Ce fut une évidence. Je me joignis à lui, ses écailles, son regard aveugle. Et nous marchâmes, nous marchâmes et tandis que nous marchions, je sentais combien, en son for intérieur, une seule idée le taraudait. Lorsque les gens pensent à quelque chose avec force conviction, on remarque souvent qu'ils arborent un air de convenance, un air qui puisse seoir au prestige de la situation. Car quand on pense avec force conviction, c'est une mise en mouvement extraordinaire de tout un être, une convergence inextricable vers les dédales et les désordres des apories intimes. L'air du penseur, fut-il grave ou détaché, inspire toujours un respect forcé. On organise soi-même, de sa propre volonté, son visage afin de servir une expression de consentement à l'activité intellectuelle, tout en prenant garde de s'en détacher, de ne s'y mêler sous aucun prétexte. Et cette fabuleuse expérience m'apprit ainsi que les thons pensaient comme les hommes : en faisant d'affreuses grimaces. Notamment, on aurait dit qu'il faisait la lippe, avec son visage tout déformé par l'avant : la mâchoire bien trop avancée, le nez inexistant et les yeux aveugles n'y ajoutaient rien qui puisse contredire la disharmonie. Pourtant... Pourtant je sentais combien il cherchait. Il cherchait le thon ! Oh, comme il cherchait le thon ! Il brandissait sa lanterne bien haut et reniflait l'air de son regard cavé : à la recherche du thon.

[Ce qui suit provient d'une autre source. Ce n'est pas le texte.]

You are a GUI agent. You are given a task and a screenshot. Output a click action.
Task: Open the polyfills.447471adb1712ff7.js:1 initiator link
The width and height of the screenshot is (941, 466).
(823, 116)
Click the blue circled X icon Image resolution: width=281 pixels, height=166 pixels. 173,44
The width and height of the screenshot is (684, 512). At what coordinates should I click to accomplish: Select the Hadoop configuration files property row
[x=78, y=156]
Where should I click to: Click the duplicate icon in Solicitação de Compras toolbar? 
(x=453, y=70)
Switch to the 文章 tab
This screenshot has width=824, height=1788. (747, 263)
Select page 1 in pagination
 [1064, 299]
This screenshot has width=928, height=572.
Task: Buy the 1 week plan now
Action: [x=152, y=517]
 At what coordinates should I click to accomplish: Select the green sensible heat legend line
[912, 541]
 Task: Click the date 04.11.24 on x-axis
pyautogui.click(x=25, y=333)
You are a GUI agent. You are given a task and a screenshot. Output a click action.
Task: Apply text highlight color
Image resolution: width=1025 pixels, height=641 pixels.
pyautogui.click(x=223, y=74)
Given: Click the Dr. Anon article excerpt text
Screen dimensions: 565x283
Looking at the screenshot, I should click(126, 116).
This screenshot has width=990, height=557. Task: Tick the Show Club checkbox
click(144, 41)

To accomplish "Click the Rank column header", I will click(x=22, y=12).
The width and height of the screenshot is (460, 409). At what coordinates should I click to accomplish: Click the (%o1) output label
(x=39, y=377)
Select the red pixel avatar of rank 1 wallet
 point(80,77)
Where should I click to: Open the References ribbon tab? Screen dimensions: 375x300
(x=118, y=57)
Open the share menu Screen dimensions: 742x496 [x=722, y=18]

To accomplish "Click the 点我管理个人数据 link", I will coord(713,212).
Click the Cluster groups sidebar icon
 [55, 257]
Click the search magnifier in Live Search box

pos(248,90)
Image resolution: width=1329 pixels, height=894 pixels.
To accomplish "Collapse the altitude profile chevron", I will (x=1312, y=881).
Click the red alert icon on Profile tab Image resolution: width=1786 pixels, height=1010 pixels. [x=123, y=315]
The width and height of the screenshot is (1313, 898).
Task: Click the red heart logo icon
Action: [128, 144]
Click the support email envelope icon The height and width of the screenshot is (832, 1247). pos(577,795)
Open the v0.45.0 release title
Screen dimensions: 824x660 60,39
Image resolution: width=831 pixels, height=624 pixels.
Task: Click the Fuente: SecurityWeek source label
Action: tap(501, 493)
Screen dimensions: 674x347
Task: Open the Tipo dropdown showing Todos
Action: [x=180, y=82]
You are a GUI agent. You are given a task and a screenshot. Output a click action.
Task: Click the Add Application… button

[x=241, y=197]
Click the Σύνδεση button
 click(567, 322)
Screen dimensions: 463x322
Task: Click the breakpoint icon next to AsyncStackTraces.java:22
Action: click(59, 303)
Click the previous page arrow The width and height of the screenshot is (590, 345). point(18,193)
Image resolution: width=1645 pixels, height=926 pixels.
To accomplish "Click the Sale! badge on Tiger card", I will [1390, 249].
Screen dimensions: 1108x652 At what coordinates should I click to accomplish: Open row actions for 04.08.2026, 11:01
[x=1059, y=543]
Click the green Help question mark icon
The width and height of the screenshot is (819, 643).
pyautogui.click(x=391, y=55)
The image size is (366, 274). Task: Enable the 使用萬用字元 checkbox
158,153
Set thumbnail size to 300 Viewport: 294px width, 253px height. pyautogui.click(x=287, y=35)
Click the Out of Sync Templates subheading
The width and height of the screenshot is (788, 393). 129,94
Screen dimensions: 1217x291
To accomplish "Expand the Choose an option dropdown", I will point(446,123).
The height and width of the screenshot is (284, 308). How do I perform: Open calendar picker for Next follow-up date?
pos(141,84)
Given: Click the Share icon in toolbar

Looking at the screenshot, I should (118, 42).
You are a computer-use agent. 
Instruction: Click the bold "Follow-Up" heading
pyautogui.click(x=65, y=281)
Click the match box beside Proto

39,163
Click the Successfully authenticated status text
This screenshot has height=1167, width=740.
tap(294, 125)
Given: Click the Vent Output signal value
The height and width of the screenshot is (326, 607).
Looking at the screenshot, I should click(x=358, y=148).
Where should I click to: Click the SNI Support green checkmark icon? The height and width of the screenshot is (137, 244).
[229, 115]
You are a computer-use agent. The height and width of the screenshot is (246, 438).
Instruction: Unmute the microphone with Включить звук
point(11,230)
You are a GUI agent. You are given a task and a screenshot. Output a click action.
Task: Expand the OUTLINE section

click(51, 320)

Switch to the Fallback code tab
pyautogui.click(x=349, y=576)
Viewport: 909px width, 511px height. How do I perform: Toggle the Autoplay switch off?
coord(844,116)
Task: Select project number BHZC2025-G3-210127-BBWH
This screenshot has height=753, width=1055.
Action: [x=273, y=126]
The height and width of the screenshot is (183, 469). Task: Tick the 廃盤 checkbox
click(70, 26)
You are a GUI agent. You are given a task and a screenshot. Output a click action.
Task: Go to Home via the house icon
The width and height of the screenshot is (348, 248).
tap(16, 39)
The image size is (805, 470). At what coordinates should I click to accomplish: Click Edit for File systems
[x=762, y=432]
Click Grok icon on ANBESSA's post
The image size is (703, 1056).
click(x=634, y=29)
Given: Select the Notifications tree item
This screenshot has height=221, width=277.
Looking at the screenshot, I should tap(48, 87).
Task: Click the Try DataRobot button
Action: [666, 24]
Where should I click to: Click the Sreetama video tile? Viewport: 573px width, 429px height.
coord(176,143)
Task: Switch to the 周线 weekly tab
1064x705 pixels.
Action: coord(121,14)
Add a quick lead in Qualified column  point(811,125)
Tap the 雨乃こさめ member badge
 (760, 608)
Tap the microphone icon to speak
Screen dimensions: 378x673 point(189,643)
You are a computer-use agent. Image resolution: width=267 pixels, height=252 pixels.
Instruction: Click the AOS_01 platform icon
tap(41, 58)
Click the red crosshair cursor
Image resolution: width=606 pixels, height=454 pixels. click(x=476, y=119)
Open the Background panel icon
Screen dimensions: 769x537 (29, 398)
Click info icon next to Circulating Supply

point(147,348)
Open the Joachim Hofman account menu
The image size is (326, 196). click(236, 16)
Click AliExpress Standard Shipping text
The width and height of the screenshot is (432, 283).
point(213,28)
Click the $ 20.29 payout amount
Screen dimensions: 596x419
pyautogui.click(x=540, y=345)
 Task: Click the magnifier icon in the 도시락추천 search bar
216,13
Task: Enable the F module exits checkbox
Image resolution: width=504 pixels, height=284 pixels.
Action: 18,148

Aussi, rien ne me sembla plus logique que d'organiser mon propre visage, cependant que je lui emboitais le pas, d'une expression que je jugeai comparable, sans pour autant me reconnaître le génie que je voyais bien dans sa pratique ancestrale : ma mâchoire restait trop accrochée vers l'arrière, mon nez ne voulait pas cesser d'exister, et mes yeux de voir. Il me restait néanmoins une dernière ressource : moi qui suivais sa lanterne, je cherchais, avec toute la force et de la pensée et du désespoir, l'homme.